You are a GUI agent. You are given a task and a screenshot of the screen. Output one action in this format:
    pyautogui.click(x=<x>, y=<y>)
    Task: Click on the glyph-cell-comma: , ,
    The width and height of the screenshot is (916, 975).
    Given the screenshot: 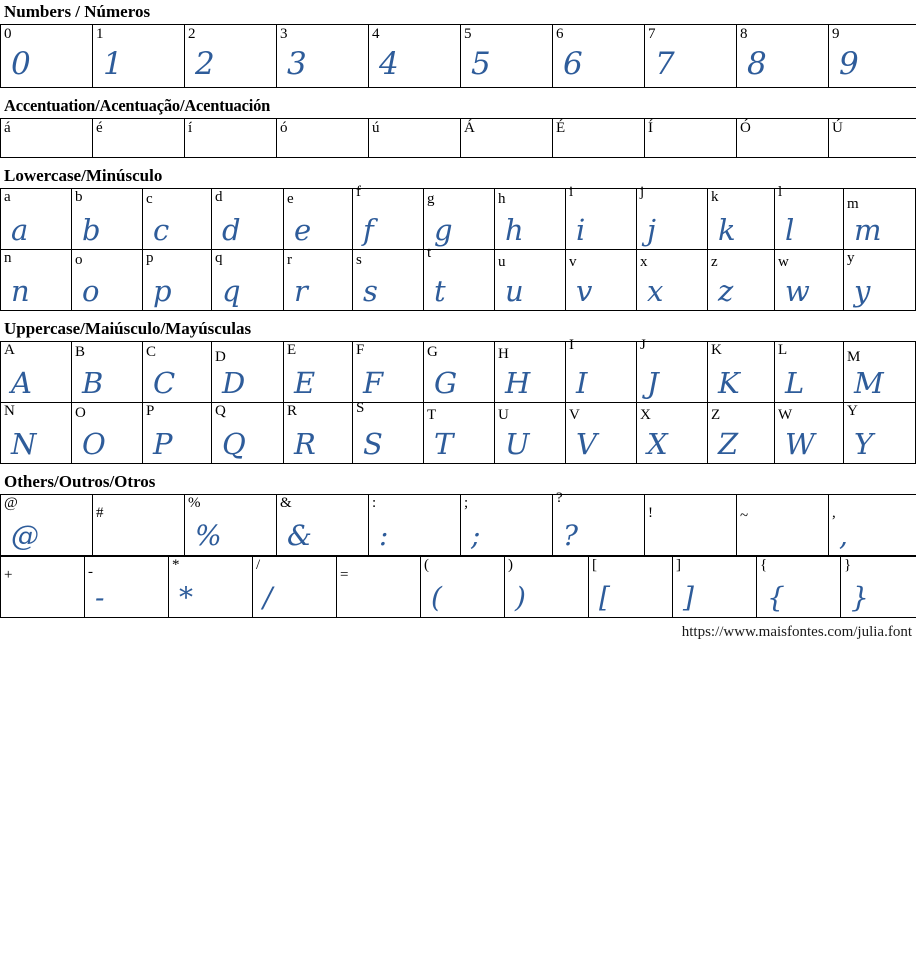 What is the action you would take?
    pyautogui.click(x=872, y=525)
    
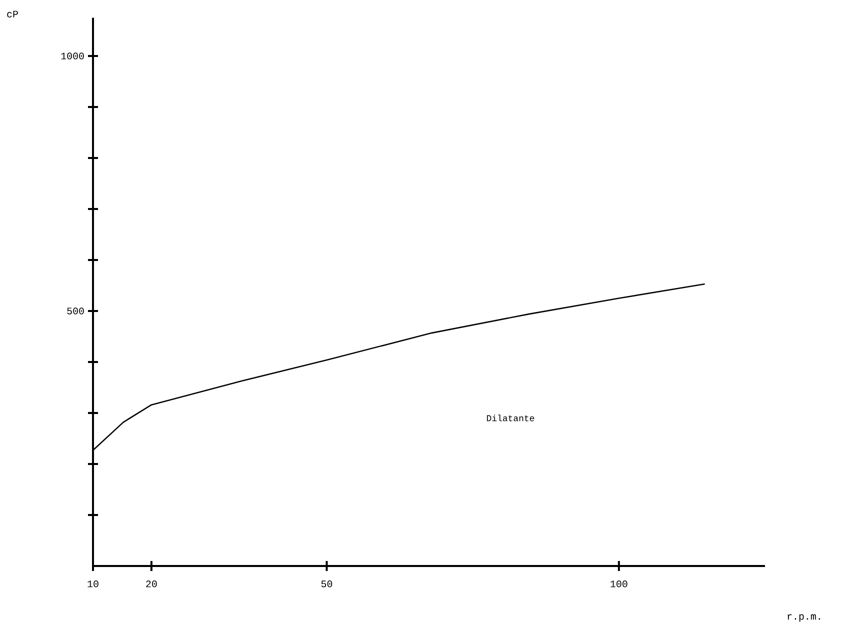  I want to click on y-axis-title: cP, so click(12, 14).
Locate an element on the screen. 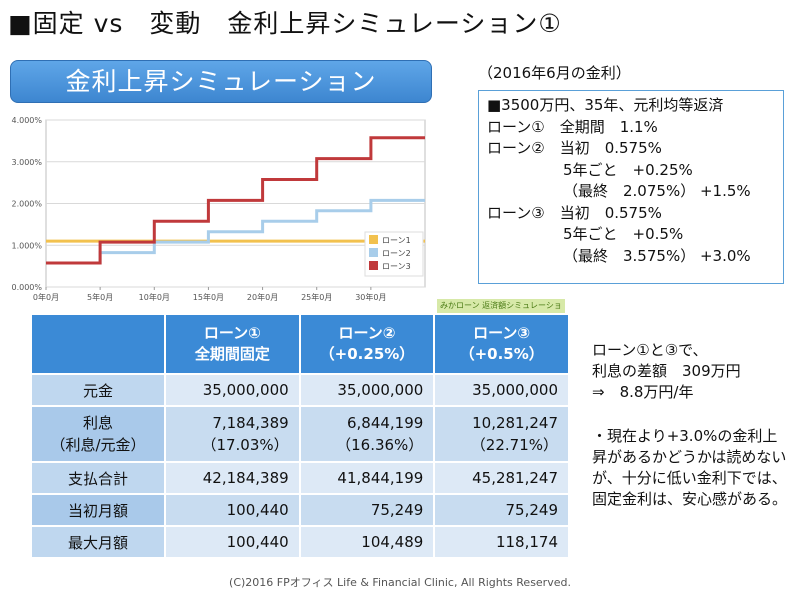  condition-line: ■3500万円、35年、元利均等返済 is located at coordinates (606, 105).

────────────────────

#### WHAT YOU WILL DO:
Starting at the beginning of the data and ending at the line containing "The width and", rewrite those lines with every "screenshot" changed to "screen capture" and nothing else altered. Give only those lines.

#### YOUR SOLUTION:
You are a GUI agent. You are given a task and a screen capture of the screen. Output one action in this format:
    pyautogui.click(x=<x>, y=<y>)
    Task: Click on the glyph-cell-comma: , ,
    The width and height of the screen capture is (916, 975).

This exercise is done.